• **文書の抜粋**:
----------------------------------------

大動脈瘤

大動脈瘤とは

 心臓の左心室から全身に向けて血液を送り出している太い血管を大動脈と言います。動脈瘤とは、血管組織の損傷により動脈内腔が部分的または全体的に拡張してこぶを形成する病気です。これが大動脈に生じたものが大動脈瘤で、治療せずに放置し破裂した場合、大出血をおこし死亡する恐れがあります。破裂してから救命することは難しい場合が多く、ある程度の大きさになると破裂の予防のために治療が必要となります。
 動脈瘤のできる場所が横隔膜よりも上の胸部にできるものを胸部大動脈瘤、横隔膜よりも下の腹部の領域にできるものを腹部大動脈瘤と言います。  動脈瘤そのものは存在しても基本的には無症状なので健康診断などでたまたま発見されることがあります。胸部大動脈瘤の場合は、瘤が大きくなると反回神経という声帯を支配する神経を圧迫するため、嗄声(させい:声がかすれること)を生じます。腹部大動脈瘤の場合は、痩せている方の場合、拍動する腫瘤を腹部に触れることがあります。 

大動脈瘤の診断方法

 主にCT、MRI、エコー、カテーテルによる血管造影検査などで診断可能です。最近ではMDCT(3D-CT)が解像度などの点で最も有用な検査方法と考えていますが、ヨード系造影剤を使用する点で腎臓に障害のある場合やヨード系の造影剤にアレルギーのある場合には使用しにくいという短所もあります。症例ごとに検討して、最適な検査を行うことが大切です。

大動脈瘤の治療方法

 動脈瘤が小さく特に症状のない時には、血圧を下げて動脈瘤が大きくならないようにするとともに、半年から1年に1度程度の定期的な検査を行って様子を観察します。大動脈瘤はある程度大きくなると破裂の危険性が生じてきます。破裂する際にはひどい痛みを伴いますが、通常は破裂するまでに症状がないことが多いため、ある程度大きくなれば症状がなくても予防的に根治的な治療を行う必要があります。
 治療が推奨される大きさの目安は胸部で6cm以上、腹部では5cm以上ですが、大きさだけではなく動脈瘤の形態や、拡大する速度も考慮する必要があります。動脈瘤を根本的に治療するためには以下の2つの方法があり、それぞれの長所と短所があります。

----------------------------------------

• **課題**: 大動脈瘤についての文章のうち、「心臓の左心室から全身に向けて」で始まり「な検査を行うことが大切です。」までの部分を一字も変えずに書き出してください。 このあとの一覧は、大動脈瘤についての文章とは関係ありません。

• **データ**:
----------------------------------------

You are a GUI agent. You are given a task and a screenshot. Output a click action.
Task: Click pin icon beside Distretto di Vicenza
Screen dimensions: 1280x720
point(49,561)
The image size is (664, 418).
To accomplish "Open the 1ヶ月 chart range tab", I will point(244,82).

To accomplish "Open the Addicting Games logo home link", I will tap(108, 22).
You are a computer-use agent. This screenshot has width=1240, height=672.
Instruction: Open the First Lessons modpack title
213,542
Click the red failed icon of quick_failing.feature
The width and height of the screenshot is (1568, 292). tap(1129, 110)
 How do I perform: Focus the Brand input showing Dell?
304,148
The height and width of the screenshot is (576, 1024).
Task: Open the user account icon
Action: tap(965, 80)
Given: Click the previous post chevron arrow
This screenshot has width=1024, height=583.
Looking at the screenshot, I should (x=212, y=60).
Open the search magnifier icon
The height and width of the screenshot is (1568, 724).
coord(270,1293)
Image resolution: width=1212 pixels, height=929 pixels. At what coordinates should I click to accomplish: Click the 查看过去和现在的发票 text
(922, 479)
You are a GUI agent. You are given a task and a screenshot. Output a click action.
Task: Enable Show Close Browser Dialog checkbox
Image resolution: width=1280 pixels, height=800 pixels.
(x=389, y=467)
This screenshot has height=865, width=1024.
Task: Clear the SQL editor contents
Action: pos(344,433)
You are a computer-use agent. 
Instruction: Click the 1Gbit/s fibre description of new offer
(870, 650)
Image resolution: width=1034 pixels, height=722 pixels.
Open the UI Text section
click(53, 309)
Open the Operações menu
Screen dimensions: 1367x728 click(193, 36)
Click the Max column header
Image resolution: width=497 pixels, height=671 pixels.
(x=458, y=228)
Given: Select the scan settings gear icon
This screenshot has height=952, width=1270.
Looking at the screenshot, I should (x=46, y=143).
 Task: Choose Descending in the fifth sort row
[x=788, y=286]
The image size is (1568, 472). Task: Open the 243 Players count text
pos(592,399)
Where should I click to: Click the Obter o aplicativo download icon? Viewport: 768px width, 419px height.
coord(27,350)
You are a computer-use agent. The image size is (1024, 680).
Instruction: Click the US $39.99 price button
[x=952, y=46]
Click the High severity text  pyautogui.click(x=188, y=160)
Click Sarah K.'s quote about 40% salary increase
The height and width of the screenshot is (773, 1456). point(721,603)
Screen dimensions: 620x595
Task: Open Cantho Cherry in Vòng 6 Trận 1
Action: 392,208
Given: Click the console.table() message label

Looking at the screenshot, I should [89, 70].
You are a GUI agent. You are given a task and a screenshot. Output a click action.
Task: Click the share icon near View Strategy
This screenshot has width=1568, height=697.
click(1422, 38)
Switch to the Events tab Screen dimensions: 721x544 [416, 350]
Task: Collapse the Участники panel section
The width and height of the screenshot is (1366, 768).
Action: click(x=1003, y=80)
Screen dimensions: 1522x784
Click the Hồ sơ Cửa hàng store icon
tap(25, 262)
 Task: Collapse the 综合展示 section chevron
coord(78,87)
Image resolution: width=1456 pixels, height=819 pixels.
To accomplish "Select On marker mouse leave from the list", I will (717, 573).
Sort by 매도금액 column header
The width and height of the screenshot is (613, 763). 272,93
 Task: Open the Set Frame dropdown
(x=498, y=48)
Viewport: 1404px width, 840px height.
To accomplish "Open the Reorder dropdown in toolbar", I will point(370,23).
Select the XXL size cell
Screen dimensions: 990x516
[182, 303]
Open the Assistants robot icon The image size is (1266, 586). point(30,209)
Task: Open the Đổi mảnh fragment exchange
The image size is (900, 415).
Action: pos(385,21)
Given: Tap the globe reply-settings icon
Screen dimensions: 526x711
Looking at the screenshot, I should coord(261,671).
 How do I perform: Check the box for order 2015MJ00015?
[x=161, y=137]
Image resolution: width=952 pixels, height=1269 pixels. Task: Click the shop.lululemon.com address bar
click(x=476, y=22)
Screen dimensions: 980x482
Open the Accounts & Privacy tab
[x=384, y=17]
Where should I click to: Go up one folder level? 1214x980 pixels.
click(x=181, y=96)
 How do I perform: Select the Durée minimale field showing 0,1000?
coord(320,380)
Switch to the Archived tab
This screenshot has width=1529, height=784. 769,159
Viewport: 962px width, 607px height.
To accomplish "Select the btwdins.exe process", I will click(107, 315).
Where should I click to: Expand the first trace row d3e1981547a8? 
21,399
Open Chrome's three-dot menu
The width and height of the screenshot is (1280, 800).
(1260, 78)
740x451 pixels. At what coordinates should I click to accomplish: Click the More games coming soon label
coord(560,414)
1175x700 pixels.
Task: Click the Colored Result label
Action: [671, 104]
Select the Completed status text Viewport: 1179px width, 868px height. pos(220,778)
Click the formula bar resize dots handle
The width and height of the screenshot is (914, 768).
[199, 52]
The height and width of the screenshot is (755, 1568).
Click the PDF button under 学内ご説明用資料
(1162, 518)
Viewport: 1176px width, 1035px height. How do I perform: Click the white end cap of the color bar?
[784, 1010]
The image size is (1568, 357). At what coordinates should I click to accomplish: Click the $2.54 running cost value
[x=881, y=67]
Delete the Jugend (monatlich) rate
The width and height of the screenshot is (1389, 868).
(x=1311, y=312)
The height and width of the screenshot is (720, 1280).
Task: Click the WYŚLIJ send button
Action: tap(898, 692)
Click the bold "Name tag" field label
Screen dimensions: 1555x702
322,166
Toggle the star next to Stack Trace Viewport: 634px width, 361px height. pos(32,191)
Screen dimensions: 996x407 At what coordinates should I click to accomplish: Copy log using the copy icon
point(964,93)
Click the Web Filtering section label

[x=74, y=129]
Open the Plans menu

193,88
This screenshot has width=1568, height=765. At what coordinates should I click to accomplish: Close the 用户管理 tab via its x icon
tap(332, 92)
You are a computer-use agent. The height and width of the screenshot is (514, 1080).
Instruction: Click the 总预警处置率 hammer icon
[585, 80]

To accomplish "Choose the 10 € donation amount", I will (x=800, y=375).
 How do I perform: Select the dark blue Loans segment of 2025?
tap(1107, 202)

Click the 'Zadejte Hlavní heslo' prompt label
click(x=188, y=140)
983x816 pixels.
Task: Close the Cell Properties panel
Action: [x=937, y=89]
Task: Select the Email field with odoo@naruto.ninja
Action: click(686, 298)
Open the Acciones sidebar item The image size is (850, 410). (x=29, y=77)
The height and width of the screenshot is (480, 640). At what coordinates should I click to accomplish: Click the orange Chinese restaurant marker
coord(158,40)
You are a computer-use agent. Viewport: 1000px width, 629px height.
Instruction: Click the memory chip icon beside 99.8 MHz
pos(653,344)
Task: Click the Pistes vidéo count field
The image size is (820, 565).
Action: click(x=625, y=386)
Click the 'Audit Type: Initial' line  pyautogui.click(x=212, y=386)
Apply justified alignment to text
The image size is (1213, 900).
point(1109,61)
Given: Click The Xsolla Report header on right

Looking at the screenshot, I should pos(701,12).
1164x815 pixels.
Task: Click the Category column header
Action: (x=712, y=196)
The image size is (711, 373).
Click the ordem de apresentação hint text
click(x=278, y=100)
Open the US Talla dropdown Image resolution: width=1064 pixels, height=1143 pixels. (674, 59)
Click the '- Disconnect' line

----------------------------------------

• **正しい答え**:
心臓の左心室から全身に向けて血液を送り出している太い血管を大動脈と言います。動脈瘤とは、血管組織の損傷により動脈内腔が部分的または全体的に拡張してこぶを形成する病気です。これが大動脈に生じたものが大動脈瘤で、治療せずに放置し破裂した場合、大出血をおこし死亡する恐れがあります。破裂してから救命することは難しい場合が多く、ある程度の大きさになると破裂の予防のために治療が必要となります。
 動脈瘤のできる場所が横隔膜よりも上の胸部にできるものを胸部大動脈瘤、横隔膜よりも下の腹部の領域にできるものを腹部大動脈瘤と言います。  動脈瘤そのものは存在しても基本的には無症状なので健康診断などでたまたま発見されることがあります。胸部大動脈瘤の場合は、瘤が大きくなると反回神経という声帯を支配する神経を圧迫するため、嗄声(させい:声がかすれること)を生じます。腹部大動脈瘤の場合は、痩せている方の場合、拍動する腫瘤を腹部に触れることがあります。 

大動脈瘤の診断方法

 主にCT、MRI、エコー、カテーテルによる血管造影検査などで診断可能です。最近ではMDCT(3D-CT)が解像度などの点で最も有用な検査方法と考えていますが、ヨード系造影剤を使用する点で腎臓に障害のある場合やヨード系の造影剤にアレルギーのある場合には使用しにくいという短所もあります。症例ごとに検討して、最適な検査を行うことが大切です。